Ibaraki, I think, biting down on the tip of my tongue. Why does that name sound familiar?

Grandfather continues: “You have come down . . . from the mountains . . . but for what purpose?”

“Don’t pretend you’re stupid, priest,” the ogre says. “You know why we’re here.”

“I . . . most certainly . . . do not . . . ,” Grandfather rasps.

“Lies!” The creature spins. “You have hidden the last shard of a holy sword in this place for five centuries. My master, the demon king Shuten-doji, has recovered all the pieces but one. Where is the last shard of Kusanagi no Tsurugi, sword of the Sun Goddess?”

“This shrine . . . has been rebuilt many times . . . ,” Grandfather replies. “Everything . . . lost. You . . . must . . . go.”

The yokai growls, but not in the way a wolf might. This sound gets mangled with a scream. It rakes my soul over sharp spikes, deflating my courage. The floorboards squeal as the monster charges forward.

Grandfather shouts the first syllable of a kuji-in exorcism mudra.

Another vicious shriek rends the night.

Silence seeps out in the aftermath.

The floorboards jump when something heavy hits them. I startle, clapping a hand over Ami’s mouth. Her small whimper dies under my palm. Grandfather groans. Blood drips through the floor, spattering my knees and scalp, cooling on my skin. When I squeeze my eyes shut, but tears leak out. I can’t hold them back, not when the mixture of horror, pain, and shame cuts so deep.
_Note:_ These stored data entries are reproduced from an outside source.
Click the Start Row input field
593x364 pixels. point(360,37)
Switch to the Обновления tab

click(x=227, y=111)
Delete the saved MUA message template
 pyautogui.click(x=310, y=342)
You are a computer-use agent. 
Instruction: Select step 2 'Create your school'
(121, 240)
I thought my worst enemy was Ayako.

I was wrong, wrong, wrong.

“We will find the last shard,” Ibaraki says. “The next full moon will rise as a blood moon, weakening the Sun Goddess’s power over this world. When that happens, my lord Shuten-doji will return to this mortal plane to make the Light suffer for the oppression of our people.”

Grandfather’s answer dies with his final breath. Tears prick the corners of my eyes. I’m listening to my grandfather’s last moments, and there’s nothing I can do to save him. If Grandfather could not defeat this demon, what chance do I have?
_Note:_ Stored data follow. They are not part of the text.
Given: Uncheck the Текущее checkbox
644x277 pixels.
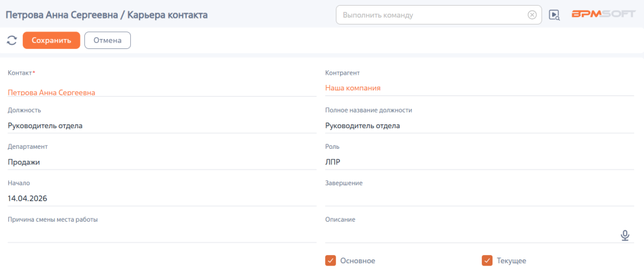Looking at the screenshot, I should [x=487, y=261].
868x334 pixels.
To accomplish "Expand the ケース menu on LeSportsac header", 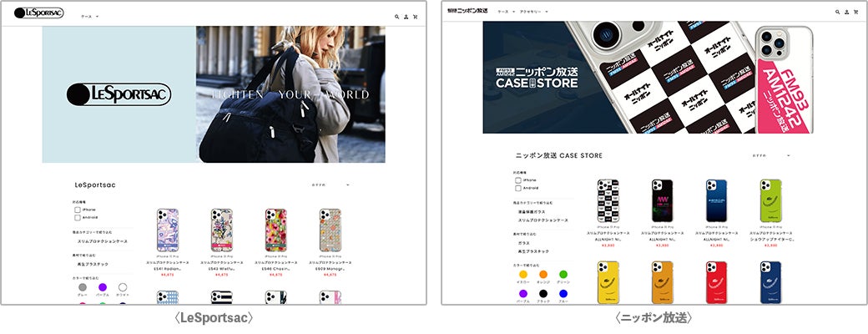I will [89, 17].
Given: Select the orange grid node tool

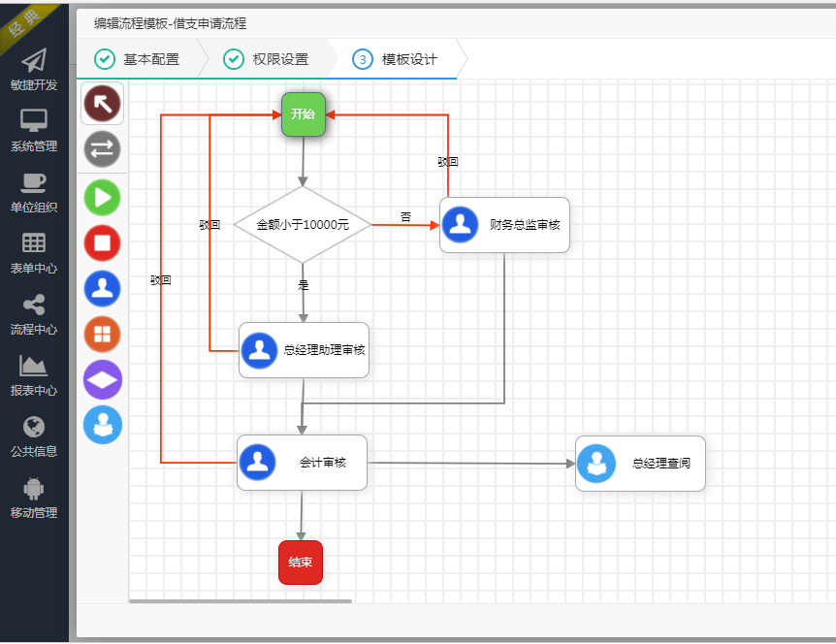Looking at the screenshot, I should (102, 334).
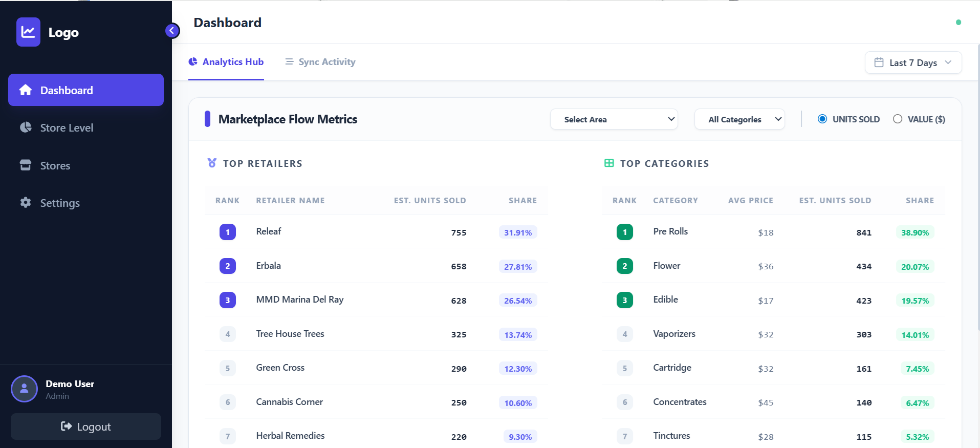980x448 pixels.
Task: Click the page's vertical scrollbar
Action: pyautogui.click(x=978, y=184)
The yokai’s steps crunch over the flagstones outside, fading into the shadows.

Ibaraki. I sear his name into my memory, repeating it over and over again. Ibaraki killed my grandfather. The thought turns into a cold, hard kernel of hate inside my heart. Ibaraki killed my grandfather, and his master is Shuten-doji.
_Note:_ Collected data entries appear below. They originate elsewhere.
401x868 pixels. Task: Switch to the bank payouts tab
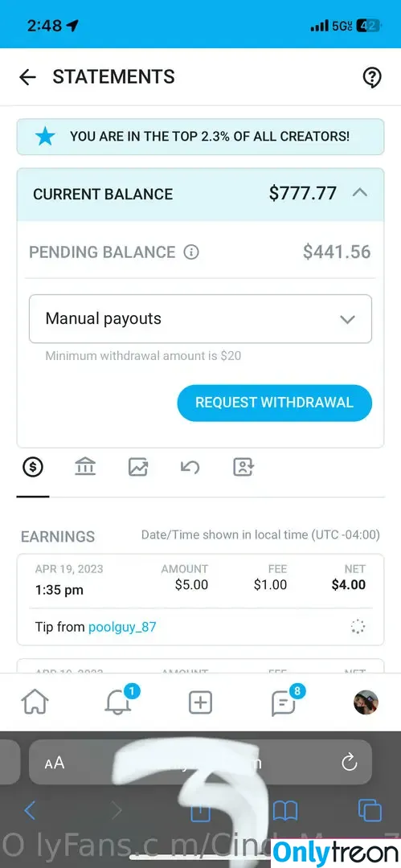pyautogui.click(x=84, y=467)
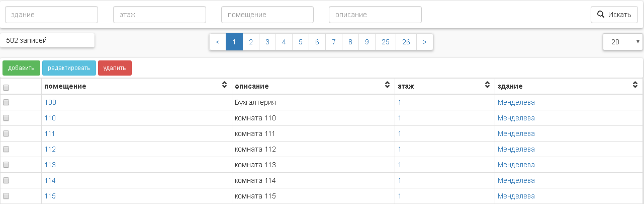Select checkbox for комната 112 row
644x204 pixels.
[x=6, y=149]
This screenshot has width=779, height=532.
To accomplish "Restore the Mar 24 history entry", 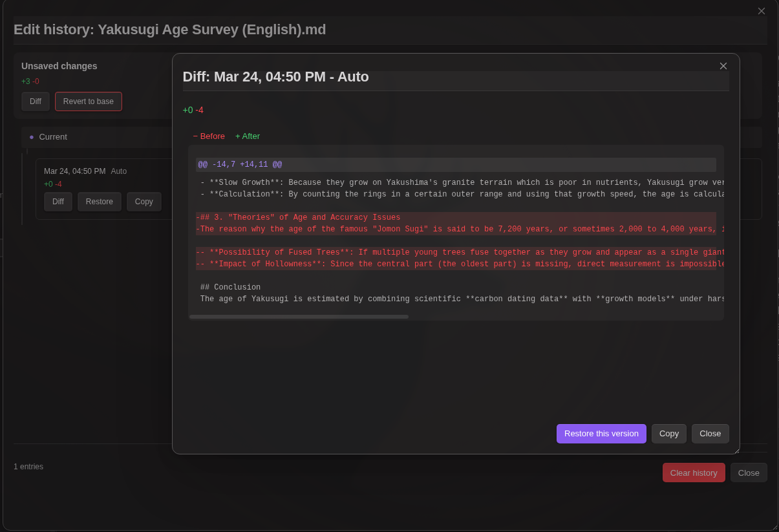I will click(x=99, y=201).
I will make them pay for their crimes against me, my grandfather, and this shrine. But first, my sister and I need to survive the night.

Several minutes shudder by. Five, ten maybe, with no sign of the yokai. Police sirens roar in the distance. Releasing Ami, I open my eyes and wipe my cheeks with the backs of my hands. I place my palms on the trapdoor over our heads, gasping when something pricks my palm. It’s softer than a shard of wood or a nail, and doesn’t break the skin. Reaching up, I tug a small object between the boards. I run my fingers over its sharp, bloodied corners and gasp when I realize what I’m holding.

It’s the shikigami fox, soaked in my grandfather’s blood. And somewhere in the distance, I hear the yokai singing:

“Kagome, Kagome. Kago no naka no tori wa . . . circle you, circle you. The bird in the cage . . .”

The yokai’s voice fades into the police sirens. I crush the little fox in my fist, its points breaking the soft flesh of my palms. My bracelet stops burning. It’s all I can do to keep from screaming until these walls collapse and bury me in my grief and shame.

Kagome, Kagome. We are the birds in the cage.

And the monsters will come for us.

 

 

Four


Fujikawa Shrine


Kyoto, Japan

I hurl the crushed shikigami fox to the ground. “C’mon,” I whisper to Ami. “We should go.”

“Kira?” Ami whispers. “Are you sure? Where’s Grandpa?”

“I think he’s . . . he’s not well,” I say, because how am I supposed to explain to a six-year-old that our grandfather has been murdered by a monster?